> Work task: Filter the entries and keep only the lines where the string "computer" appears.
----------
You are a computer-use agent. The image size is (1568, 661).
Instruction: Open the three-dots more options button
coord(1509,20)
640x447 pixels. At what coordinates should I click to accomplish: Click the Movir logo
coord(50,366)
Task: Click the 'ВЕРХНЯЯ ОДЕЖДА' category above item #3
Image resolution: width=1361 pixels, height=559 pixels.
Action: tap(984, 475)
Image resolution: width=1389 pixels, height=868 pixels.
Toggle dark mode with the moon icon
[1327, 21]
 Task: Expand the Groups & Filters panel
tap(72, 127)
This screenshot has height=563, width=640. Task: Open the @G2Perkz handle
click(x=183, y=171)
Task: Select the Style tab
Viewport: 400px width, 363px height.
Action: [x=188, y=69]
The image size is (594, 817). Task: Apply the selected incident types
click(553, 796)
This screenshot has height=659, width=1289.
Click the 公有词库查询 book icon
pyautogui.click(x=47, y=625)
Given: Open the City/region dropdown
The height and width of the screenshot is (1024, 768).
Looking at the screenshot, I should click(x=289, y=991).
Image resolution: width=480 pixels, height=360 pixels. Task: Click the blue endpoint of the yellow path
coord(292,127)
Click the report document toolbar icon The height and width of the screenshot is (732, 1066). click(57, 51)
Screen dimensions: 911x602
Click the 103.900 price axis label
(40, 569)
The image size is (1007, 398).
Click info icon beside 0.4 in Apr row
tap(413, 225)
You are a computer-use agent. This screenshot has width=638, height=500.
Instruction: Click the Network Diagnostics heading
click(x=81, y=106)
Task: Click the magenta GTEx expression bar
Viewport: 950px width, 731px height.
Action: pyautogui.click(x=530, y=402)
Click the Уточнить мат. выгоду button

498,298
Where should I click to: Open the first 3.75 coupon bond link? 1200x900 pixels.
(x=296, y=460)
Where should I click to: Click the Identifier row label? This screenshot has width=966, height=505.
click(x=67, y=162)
----------
> Exercise answer:
You are a computer-use agent. The image size is (1568, 661).
You are a computer-use agent. This screenshot has width=638, height=500.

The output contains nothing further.